In an exclusive, CNN talked with President Obama in Ghana about his order to review alleged deaths of Taliban.
"The indications that this had not been properly investigated just recently was brought to my attention," Obama told CNN's Anderson Cooper in an exclusive interview during the president's visit to Ghana. The full interview will air 10 p.m. Monday.
"So what I've asked my national security team to do is to collect the facts for me that are known, and we'll probably make a decision in terms of how to approach it once we have all of the facts gathered up," Obama said.
The inquiry stems from the deaths of at least 1,000 Taliban prisoners who had surrendered to the U.S.-backed Northern Alliance in late 2001.

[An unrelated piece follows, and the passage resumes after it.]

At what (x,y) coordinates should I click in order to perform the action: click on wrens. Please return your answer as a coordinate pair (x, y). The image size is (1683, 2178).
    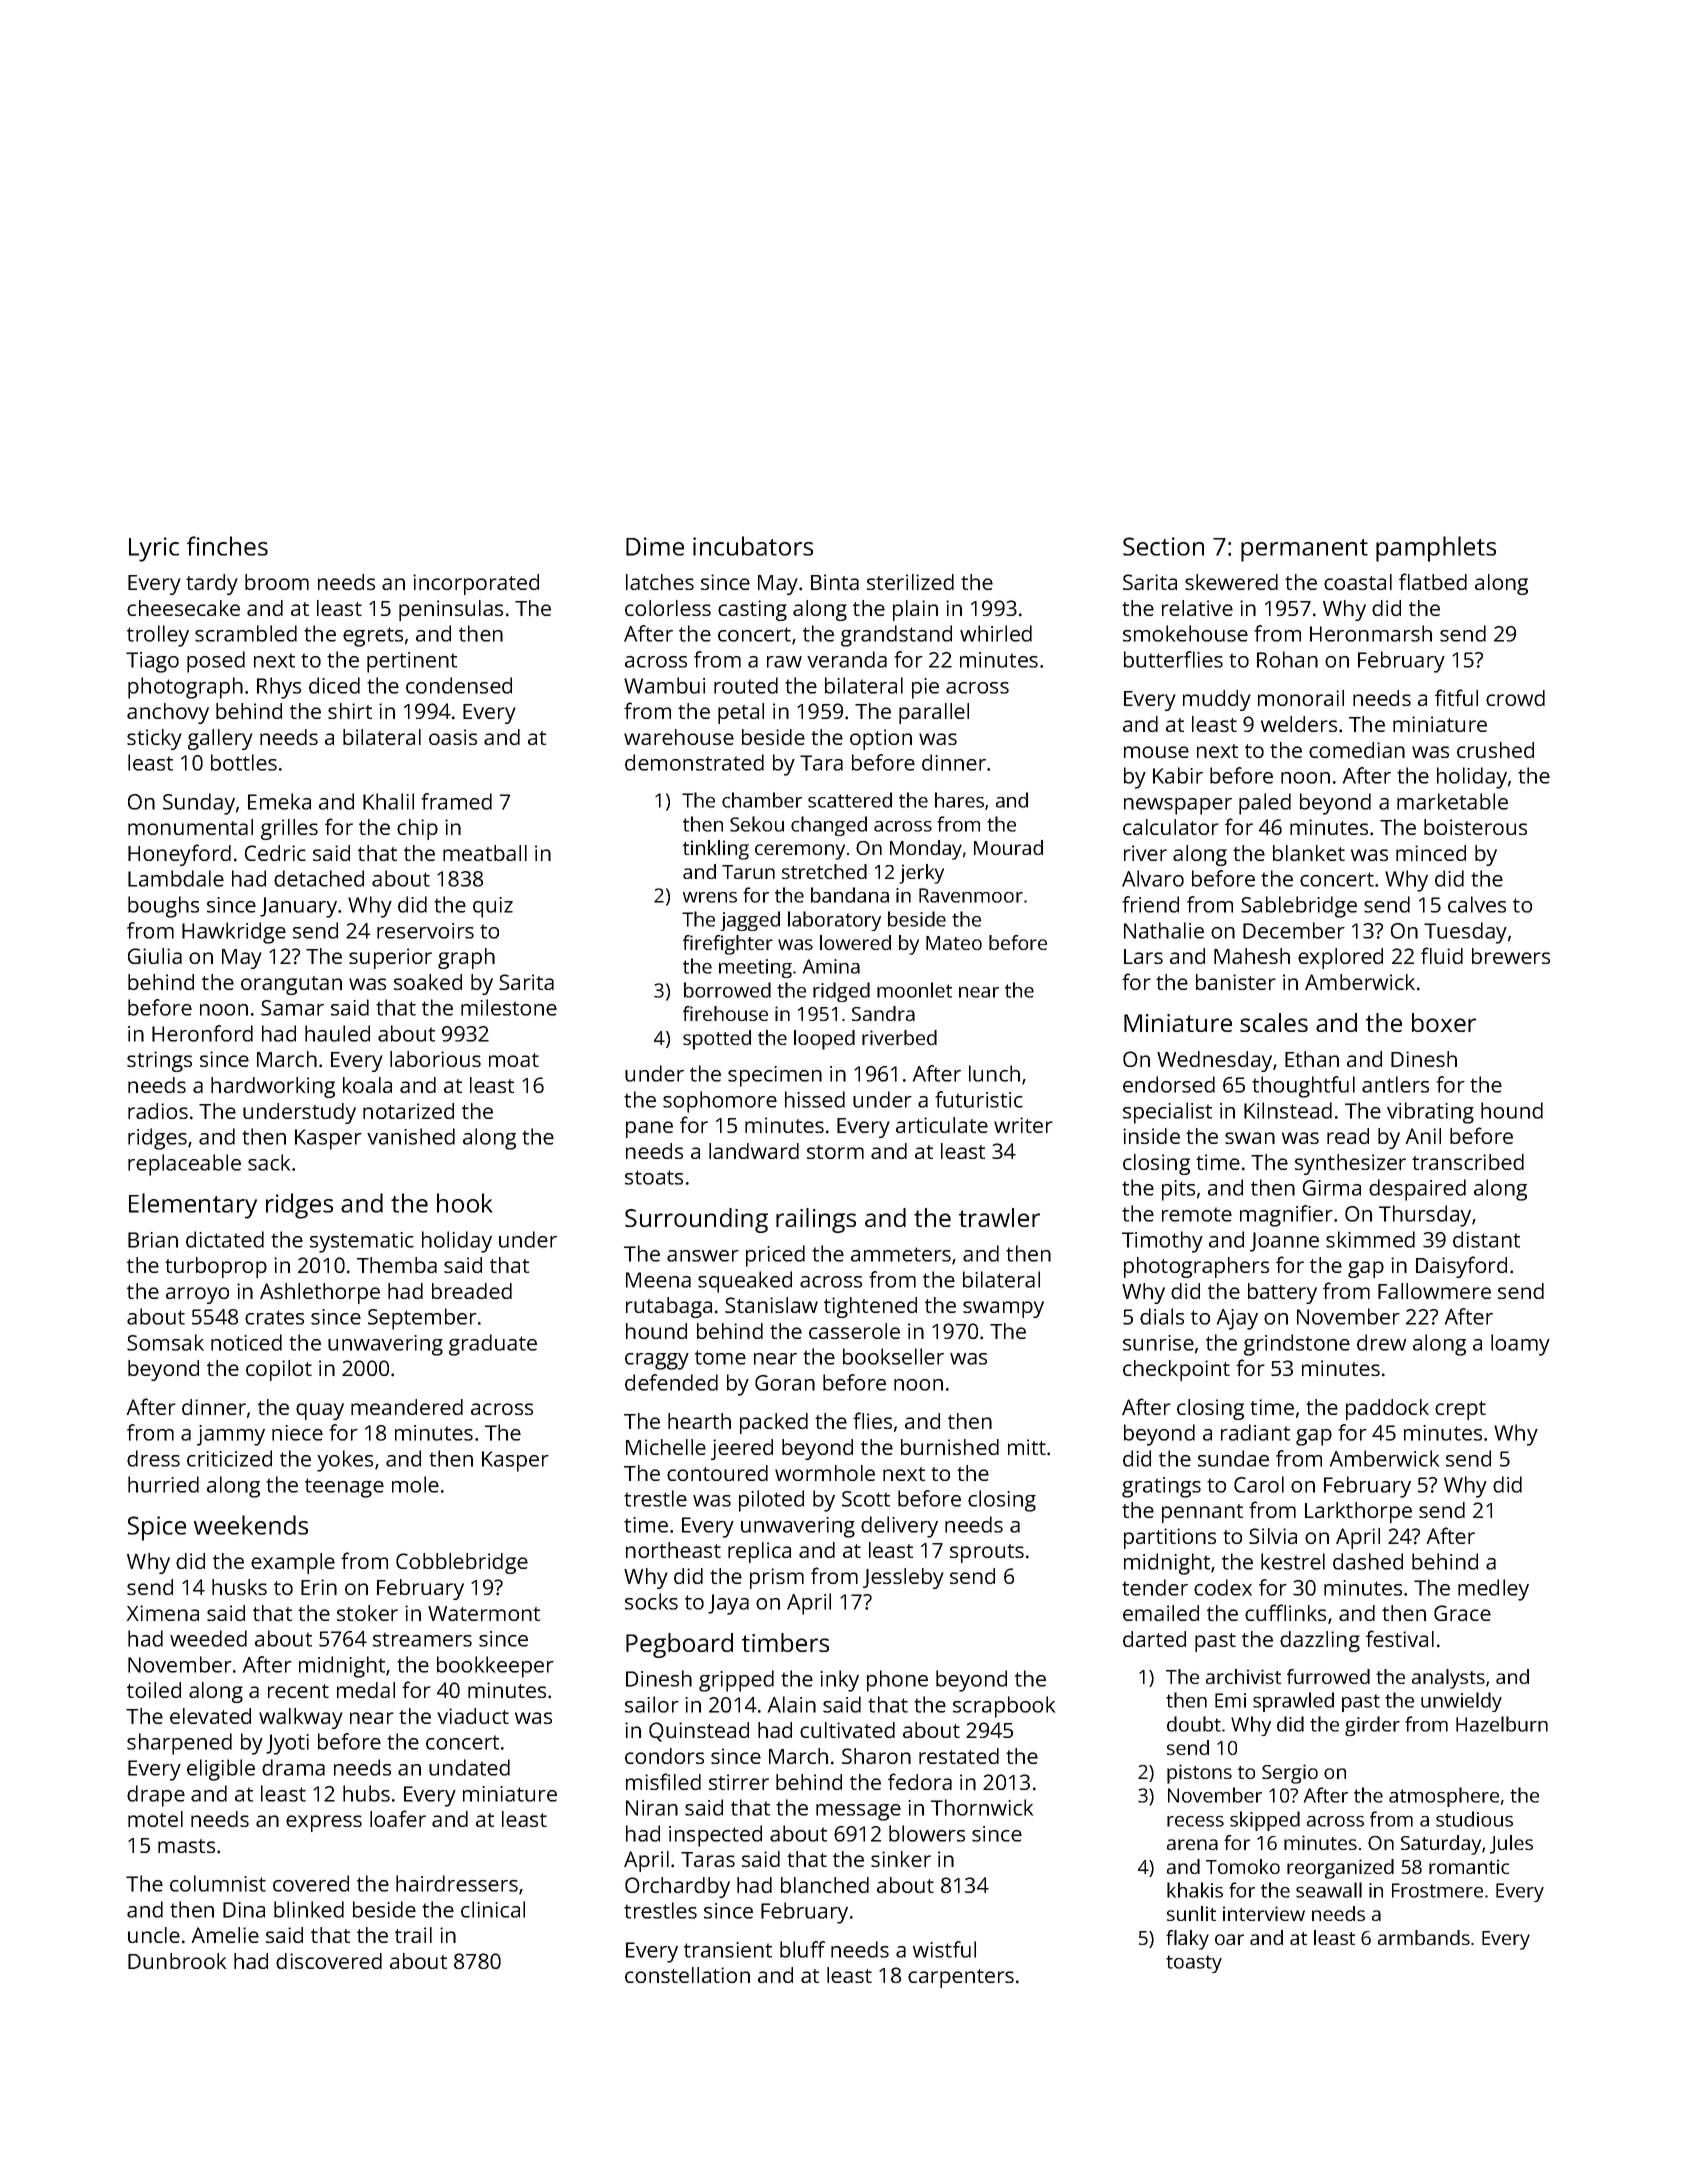
    Looking at the image, I should click on (710, 897).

The fighters were in the custody of troops led by Gen. Abdul Rashid Dostum, a prominent Afghan warlord who has served as chief of staff of the country's post-Taliban army.
Dostum, a former communist union boss and militia leader who fought against the U.S.-backed mujahedeen in the 1980s, is known for switching sides as Afghanistan's political conflict has evolved. When the United States invaded Afghanistan after the September 11, 2001, attacks on New York and Washington, Dostum sided with the Americans and received military and CIA support to battle the Taliban.
The allegations against him first surfaced in a 2002 Newsweek report, which cited a confidential U.N. memo saying the prisoners died in cramped container trucks while being transported from their Konduz stronghold in northern Afghanistan to Sheberghan prison, west of Dostum's stronghold at Mazar-e Sharif.
At the time, the Boston, Massachusetts-based group Physicians for Human Rights said it found a mass grave in nearby Dasht-e Leili, where witnesses said the bodies of Taliban prisoners were buried. The finding prompted U.S. Gen. Tommy Franks, who led the invasion of Afghanistan, to support an investigation into the allegations.
But The New York Times, citing government officials and human rights organizations, reported Friday that the Bush administration "repeatedly discouraged efforts to investigate the episode."
State Department officials recently have tried to derail Dostum's reappointment as military chief of staff to Afghan President Hamid Karzai, the newspaper reported, citing several senior officials who suggested the administration "might not be hostile to an inquiry."
Dostum, a key ally of Karzai, was reportedly living in exile in Turkey until last month, when he was reinstated to his post as defense minister. He had left Afghanistan over allegations that he had kidnapped Akbar Bai, a former ally turned political rival.
When asked by CNN about whether Obama would support an investigation, the president replied, "I think that, you know, there are responsibilities that all nations have, even in war. And if it appears that our conduct in some way supported violations of laws of war, then I think that, you know, we have to know about that." Watch part of CNN's exclusive interview with the president »
Susannah Sirkin, deputy director of Physicians for Human Rights, on Sunday praised Obama "for ordering his national security team to collect all the facts in the Dasht-e-Leili massacre and apparent U.S. cover-up."
"U.S. military and intelligence personnel were operating jointly and accepted the surrender of the prisoners jointly with General Dostum's forces in northern Afghanistan," Sirkin said earlier in the week.
"The Obama administration has a legal obligation to determine what U.S. officials knew, where U.S. personnel were, what involvement they had, and the actions of US allies during and after the massacre. These questions, nearly eight years later, remain unanswered."